Da una parte dunque le regole eterne degli dèi, dall’altra quelle della società che regolano il progresso umano, rispetto al quale però, Sofocle stesso ha un atteggiamento di perplessità, non ritenendo che esso rappresenti sempre una conquista assoluta della civiltà.
La regia prevede una scena bianca, come un foglio su cui si possano leggere chiari i segni che si incideranno.

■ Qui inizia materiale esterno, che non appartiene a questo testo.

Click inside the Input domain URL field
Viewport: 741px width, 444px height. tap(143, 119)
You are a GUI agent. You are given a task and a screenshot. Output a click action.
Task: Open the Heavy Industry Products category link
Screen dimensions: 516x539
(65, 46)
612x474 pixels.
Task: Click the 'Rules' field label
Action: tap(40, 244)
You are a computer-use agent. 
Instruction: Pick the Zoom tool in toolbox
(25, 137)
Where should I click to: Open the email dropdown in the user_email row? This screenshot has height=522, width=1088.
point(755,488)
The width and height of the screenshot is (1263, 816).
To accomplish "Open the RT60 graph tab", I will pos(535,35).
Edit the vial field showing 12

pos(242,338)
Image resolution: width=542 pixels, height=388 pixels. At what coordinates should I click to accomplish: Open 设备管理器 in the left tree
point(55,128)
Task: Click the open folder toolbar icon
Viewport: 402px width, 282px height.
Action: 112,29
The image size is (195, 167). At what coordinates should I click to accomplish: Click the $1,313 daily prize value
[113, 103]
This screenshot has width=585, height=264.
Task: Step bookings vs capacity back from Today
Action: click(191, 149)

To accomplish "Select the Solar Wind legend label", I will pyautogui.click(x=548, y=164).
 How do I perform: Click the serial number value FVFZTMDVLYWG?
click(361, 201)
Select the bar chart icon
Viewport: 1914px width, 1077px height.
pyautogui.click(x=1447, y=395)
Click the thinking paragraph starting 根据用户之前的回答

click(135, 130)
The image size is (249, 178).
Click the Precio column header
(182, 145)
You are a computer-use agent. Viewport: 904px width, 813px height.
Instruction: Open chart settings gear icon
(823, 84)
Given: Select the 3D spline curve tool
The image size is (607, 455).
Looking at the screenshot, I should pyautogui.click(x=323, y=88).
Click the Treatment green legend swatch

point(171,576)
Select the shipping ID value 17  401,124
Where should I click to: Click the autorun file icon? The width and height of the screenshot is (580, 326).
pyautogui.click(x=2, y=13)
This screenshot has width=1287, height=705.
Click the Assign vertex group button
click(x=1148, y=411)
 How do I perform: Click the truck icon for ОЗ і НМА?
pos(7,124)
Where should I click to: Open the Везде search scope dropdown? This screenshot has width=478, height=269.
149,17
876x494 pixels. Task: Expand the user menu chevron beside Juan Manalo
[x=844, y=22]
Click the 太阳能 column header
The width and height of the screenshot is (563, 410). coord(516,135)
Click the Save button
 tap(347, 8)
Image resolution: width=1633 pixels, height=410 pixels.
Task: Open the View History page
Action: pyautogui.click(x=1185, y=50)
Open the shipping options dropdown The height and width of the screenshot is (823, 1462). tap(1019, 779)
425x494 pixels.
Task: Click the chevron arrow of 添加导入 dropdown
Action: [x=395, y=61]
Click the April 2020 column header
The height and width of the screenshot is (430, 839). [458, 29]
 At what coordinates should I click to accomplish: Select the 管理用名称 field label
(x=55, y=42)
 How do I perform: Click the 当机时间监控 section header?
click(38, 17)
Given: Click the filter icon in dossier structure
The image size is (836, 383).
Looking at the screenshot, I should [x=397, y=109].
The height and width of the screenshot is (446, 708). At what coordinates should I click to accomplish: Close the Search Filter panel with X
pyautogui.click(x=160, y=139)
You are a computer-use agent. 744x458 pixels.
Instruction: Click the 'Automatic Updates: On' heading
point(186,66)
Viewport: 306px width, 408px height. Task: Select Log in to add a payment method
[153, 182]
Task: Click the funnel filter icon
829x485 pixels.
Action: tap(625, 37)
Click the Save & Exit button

Una testa e altre parti di un corpo, anch’essi bianchi, sembrano emergere da “sottoterra” a porre la questione della sepoltura ma anche simbolo di una ὕβϱις che chiederà il suo tributo di sangue e che ci impegna nel
vedere quale è la nostra idea di giustizia che non può essere iscritta, determinata, definita, racchiusa in una legge.
La testa è anche caverna/prigione del corpo e della legge di Antigone che si muovono nei meandri della struttura.
Sulla scena, saranno presenti oltre i “classici” personaggi, anche Nyx (Notte) che porta con sé l’oscurità ma anche la luce, porta con sé il cielo stellato e insieme il fratello Erebo che rappresenta le tenebre, nelle quali s’inabissa persino la logica, se portata all’estremo , ci conduce anche in quel mondo dei sogni che può esser vista come macchina del tempo , una scatola magica . I costumi, seguono la cromaticità della scenografie, sono vesti bianche con sfumature di grigio, ricordano fattezze classiche con linee rigorose, alcuni presentano tenui tagli “orientalizzanti” quasi a voler ribadire questo rigore.
Il Coro si muove sempre su musica con movimenti coreografici e canta alcuni stasimi nei quali si inseriscono Ismene, col canto lirico, Tiresia e infine Antigone con un canto in lingua greca.
Le musiche sono composte dal Maestro Marco Podda che ha creato e dirette le musiche per molte tragedie greche al teatro greco di Siracusa dal 2004 al 2014.
Viene creato un paratesto musicale , importante per toccare, ancora di più, le corde emotive dello spettatore.
Lo stesso utilizzo in maniera tenue e non eccessivo di un linguaggio ibrido, con alcune poche battute in greco antico che si lega alla nostra lingua italiana, rimanda anche alla perdita di un codice comunicativo tra Antigone e Creonte ma è anche un seme comune che non viene più recepito o capito da chi non riesce più ad ascoltare o da chi non riesce più a comunicare.
La nostra Antigone “parla al futuro con un cuore antico”, non vuole insegnare ma suggerire, noi non ci schieriamo nettamente da una o dall’altra parte ma diamo indizi in tutta la rappresentazione classica, il pubblico è chiamato ad un attento studio di analisi per riflettere sulla caduta della “casa di Edipo”.